In the trading simulation, note how the S&P 500 absolutely slayed the CM-based strategy. Only after the Dot-Com crash (first peak in the green graph) did the strategy start to match the S&P 500. Next, after the 2007 financial crisis, CM destroyed the S&P 500. I am not suggesting the strategy will become even more effective in the years to come. My point is that the relationship between indicators and stock prices change over time. Traditional indicators like MACD and RSI may have worked in the past, but don't work in the modern era. Newer indicators like CM failed in the past, but can now be used to beat the market.
This phenomenon is related to investor psychology, which has been researched in depth by experts like Robert Shiller. On a broader level, stocks demonstrate how people think and survive. We observe how some practices translate to a reward, and we adapt. As more of us start to adapt, we crowd out the rewards. Some of us create new practices that are equally or more rewarding, and others adapt. This cycle causes old relationships (between practices and rewards) to break down, and new relationships to form. Consequently, there is no equilibrium; only efforts to strive toward one. We invent an equilibrium retrospectively (using past data) and then shape a narrative of it.

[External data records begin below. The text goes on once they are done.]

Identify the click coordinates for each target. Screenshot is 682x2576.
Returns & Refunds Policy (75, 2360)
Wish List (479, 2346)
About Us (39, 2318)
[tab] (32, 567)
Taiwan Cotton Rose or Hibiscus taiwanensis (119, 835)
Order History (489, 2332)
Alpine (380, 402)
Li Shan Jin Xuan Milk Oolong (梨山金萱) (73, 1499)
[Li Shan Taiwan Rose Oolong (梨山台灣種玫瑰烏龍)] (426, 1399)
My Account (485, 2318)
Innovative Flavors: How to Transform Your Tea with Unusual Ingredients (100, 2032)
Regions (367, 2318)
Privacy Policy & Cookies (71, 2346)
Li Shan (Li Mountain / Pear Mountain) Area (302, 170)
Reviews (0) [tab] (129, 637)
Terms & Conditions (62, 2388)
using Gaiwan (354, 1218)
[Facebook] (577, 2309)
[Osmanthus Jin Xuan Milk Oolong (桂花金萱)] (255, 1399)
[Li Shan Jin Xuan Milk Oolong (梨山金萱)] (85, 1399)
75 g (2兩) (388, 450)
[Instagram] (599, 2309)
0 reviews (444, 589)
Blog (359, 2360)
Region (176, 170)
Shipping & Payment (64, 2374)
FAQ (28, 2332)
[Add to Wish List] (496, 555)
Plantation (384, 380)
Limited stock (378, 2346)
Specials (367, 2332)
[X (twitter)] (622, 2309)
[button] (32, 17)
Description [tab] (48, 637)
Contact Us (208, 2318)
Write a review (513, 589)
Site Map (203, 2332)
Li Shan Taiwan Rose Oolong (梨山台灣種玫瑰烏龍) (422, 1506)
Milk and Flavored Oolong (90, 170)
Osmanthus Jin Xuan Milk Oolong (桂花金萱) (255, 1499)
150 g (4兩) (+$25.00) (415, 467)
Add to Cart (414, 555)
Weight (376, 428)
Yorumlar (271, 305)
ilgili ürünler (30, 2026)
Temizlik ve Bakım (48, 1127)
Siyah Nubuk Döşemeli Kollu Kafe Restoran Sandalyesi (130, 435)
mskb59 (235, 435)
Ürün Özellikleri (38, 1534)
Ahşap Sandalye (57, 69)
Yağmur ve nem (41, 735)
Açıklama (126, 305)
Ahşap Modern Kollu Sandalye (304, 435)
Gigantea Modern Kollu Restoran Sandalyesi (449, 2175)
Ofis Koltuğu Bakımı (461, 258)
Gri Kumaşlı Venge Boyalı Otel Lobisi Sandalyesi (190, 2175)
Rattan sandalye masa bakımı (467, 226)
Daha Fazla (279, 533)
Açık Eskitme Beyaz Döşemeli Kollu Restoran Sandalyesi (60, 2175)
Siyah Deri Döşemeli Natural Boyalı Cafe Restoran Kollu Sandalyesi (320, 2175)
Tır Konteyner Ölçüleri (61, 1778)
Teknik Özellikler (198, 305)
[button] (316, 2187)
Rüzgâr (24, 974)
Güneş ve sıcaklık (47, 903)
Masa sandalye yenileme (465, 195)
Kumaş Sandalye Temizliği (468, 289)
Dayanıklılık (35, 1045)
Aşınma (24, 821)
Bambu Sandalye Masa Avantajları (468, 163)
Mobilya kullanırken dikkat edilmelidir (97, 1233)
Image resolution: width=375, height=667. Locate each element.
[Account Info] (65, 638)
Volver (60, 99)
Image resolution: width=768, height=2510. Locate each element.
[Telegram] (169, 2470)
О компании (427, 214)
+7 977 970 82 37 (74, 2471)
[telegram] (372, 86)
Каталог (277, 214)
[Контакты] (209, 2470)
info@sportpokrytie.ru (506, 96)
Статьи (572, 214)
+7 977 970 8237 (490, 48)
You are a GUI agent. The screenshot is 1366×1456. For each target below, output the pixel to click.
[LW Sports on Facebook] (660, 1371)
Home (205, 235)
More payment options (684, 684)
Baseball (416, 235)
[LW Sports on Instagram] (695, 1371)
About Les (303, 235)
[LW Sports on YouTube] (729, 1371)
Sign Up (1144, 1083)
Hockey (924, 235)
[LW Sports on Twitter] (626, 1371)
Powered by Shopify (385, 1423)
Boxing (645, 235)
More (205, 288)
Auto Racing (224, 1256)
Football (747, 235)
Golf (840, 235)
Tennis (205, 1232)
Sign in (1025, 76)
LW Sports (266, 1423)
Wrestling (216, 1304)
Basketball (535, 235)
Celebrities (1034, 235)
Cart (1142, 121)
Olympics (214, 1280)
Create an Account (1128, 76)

In summary: relationships between indicators and stock prices are never the same...
Consequently, traditional statistical tests (which assume some stable underlying relationship) will not be able to identify these relationships.
This study was limited in several ways. First, we employed a simplified version of Clenow's approach. We did not use Clenow's formula for portfolio re-balancing. Doing so would certainly have affected the portfolio weights. Second, we tested only one configuration: a lookback period of 60 days. Given that trading occurs at a faster pace, it may have been more appropriate to use a shorter lookback period and higher-resolution data. Third, we used only one set of data. I chose the S&P 500 as the universe of stocks that were input into the algorithm. Other more volatile indices like the S&P 400 would have produced different results. I also used daily returns for convenience. The strategy may or may not have been more effective on higher-resolution data. Although a more extensive study would be useful for validating Clenow's approach, the fact that it worked on the S&P 500 shows that it has massive potential.
In this post, we showed that a strategy using Clenow Momentum beat the S&P 500 buy-and-hold benchmark, even though statistical tests showed no significant relation between 5-day forward returns and Clenow Momentum and it's individual components. I propose two explanations for this phenomenon: (1) momentum works and (2) relationships between indicators and stock returns change over time.